This lab builds on the previous labs and will utilize some of those skills.

### Background

#### The Internet of Things and Data at a Massive Scale

Gartner estimates there are currently over 8.4 billion Internet of Things (IoT) devices. By 2020, that number is [estimated to surpass 20 billion](https://www.zdnet.com/article/iot-devices-will-outnumber-the-worlds-population-this-year-for-the-first-time/). These types of devices range from consumer devices (e.g., Amazon Echo, smart TVs, smart cameras, door bells) to commercial devices (e.g., building automation systems, keycard entry). All of these devices exhibit behavior on the Internet as they communicate back with their own clouds and user-specified integrations.

#### Types of Network Data

The most detailed type of data that is typically collected on a network is full Packet CAPture (PCAP) data. This information is detailed and contains everything about the communication, including: source address, destination address, protocols used, bytes transferred, and even the raw data (e.g., image, audio file, executable). PCAP data is fine-grained, meaning that there is a record for each frame being transmitted. A typical communication is composed of many individual packets/frames.

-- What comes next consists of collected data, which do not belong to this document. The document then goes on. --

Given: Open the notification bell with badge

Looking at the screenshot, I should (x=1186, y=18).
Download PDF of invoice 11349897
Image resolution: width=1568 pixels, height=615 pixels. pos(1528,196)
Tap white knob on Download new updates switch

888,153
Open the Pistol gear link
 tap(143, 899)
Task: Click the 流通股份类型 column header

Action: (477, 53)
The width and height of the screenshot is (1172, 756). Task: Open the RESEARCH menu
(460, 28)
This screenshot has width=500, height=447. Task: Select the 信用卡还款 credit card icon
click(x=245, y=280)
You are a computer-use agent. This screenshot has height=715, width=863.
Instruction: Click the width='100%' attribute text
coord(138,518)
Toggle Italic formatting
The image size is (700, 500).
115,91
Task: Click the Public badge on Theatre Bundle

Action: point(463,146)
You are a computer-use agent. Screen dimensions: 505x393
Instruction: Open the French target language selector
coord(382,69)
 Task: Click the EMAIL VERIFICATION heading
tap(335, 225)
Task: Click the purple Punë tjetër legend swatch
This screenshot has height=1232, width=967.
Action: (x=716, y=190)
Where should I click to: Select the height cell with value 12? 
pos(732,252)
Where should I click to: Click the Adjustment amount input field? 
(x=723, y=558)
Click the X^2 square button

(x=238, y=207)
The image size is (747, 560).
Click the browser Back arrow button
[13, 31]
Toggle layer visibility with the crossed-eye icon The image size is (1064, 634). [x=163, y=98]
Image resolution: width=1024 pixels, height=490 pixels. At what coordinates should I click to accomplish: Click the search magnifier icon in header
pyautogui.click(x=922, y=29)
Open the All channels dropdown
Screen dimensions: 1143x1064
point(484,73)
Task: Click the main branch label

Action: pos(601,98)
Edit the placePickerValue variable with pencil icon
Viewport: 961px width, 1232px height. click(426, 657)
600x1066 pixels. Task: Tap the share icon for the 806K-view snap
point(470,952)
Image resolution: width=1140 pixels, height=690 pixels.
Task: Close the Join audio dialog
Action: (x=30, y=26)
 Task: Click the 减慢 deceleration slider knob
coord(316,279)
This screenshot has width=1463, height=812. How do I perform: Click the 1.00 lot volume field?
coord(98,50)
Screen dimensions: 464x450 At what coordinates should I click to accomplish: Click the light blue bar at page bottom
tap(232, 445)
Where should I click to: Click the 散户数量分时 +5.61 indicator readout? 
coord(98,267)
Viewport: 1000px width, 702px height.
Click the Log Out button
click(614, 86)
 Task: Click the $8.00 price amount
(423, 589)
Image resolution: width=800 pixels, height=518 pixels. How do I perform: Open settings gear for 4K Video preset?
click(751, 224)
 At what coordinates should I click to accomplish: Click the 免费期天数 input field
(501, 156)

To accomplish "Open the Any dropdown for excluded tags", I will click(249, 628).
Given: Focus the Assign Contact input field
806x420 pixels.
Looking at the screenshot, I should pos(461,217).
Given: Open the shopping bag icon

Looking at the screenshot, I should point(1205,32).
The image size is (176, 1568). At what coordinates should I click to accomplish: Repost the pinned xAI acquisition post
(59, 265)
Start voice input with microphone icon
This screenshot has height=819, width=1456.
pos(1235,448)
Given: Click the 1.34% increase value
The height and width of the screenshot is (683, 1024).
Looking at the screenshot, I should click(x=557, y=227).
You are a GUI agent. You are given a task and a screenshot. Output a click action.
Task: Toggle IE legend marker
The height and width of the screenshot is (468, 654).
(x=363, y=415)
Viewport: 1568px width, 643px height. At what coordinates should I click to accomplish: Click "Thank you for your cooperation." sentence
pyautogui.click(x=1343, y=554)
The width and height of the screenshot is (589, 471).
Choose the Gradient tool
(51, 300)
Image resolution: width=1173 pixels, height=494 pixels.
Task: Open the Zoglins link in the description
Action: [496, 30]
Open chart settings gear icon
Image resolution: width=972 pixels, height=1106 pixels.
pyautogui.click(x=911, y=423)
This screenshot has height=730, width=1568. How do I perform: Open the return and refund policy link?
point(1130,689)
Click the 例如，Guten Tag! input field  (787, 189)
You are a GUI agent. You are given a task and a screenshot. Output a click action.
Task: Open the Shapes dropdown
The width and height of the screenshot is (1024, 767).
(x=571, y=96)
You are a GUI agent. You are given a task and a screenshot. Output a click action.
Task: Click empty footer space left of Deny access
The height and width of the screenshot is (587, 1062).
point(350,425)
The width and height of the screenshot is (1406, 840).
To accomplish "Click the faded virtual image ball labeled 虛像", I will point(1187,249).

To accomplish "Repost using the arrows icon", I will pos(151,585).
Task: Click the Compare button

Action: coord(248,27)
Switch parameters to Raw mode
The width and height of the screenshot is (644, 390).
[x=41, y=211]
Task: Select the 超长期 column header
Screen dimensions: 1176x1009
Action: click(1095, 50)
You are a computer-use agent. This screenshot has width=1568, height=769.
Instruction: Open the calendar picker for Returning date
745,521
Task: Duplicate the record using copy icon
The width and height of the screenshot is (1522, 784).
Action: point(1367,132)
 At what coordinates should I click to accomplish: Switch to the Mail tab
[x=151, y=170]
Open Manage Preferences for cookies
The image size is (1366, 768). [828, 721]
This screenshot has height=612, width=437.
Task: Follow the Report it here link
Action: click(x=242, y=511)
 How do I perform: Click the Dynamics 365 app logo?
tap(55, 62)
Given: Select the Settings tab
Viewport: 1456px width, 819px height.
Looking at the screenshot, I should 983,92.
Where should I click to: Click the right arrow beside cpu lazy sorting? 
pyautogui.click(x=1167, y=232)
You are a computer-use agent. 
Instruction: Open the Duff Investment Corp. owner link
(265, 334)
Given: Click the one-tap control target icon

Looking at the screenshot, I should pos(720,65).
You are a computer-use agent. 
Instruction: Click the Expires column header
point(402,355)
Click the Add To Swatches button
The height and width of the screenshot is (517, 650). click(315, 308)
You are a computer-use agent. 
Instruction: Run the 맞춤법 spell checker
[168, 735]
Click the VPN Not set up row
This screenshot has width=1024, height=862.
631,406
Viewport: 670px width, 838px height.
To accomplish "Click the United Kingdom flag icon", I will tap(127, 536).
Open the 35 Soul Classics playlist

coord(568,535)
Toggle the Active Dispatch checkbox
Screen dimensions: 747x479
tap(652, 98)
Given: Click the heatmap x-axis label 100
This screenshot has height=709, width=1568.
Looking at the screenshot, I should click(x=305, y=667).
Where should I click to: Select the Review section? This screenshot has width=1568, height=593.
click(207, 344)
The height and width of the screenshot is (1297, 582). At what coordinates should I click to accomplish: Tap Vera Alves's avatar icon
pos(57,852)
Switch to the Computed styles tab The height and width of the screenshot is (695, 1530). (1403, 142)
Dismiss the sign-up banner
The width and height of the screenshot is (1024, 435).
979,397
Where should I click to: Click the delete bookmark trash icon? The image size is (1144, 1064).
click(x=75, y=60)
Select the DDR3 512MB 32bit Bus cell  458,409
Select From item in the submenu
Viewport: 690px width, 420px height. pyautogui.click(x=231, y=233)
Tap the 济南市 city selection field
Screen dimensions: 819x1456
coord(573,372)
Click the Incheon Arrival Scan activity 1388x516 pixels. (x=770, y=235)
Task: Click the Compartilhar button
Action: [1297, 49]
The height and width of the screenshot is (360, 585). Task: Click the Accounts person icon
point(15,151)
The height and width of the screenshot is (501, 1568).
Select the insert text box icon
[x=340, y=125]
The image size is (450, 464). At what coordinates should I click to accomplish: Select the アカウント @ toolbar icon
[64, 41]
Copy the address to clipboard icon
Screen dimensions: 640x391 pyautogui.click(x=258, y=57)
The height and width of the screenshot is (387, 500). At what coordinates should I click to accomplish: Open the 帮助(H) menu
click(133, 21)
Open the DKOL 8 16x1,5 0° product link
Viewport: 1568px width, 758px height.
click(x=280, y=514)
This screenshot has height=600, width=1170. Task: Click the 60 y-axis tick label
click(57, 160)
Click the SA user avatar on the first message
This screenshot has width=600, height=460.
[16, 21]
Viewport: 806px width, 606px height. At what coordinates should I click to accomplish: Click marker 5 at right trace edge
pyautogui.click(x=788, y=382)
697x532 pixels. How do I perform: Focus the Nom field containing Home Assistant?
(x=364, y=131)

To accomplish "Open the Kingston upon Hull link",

If we aggregate PCAP data so that there is one row of data per communication session, we call that flow level data. A simplified example of this relationship is shown in the figure below.

![PCAP_flow_relationship](pcap_vs_flow.png)

For this tutorial, we use data from the University of New South Wales. In a lab environment, they [collected nearly three weeks of IoT data from 21 IoT devices](http://149.171.189.1). They also kept a detailed [list of devices by MAC address](http://149.171.189.1/resources/List_Of_Devices.txt), so we have ground-truth with respect to each IoT device's behavior on the network.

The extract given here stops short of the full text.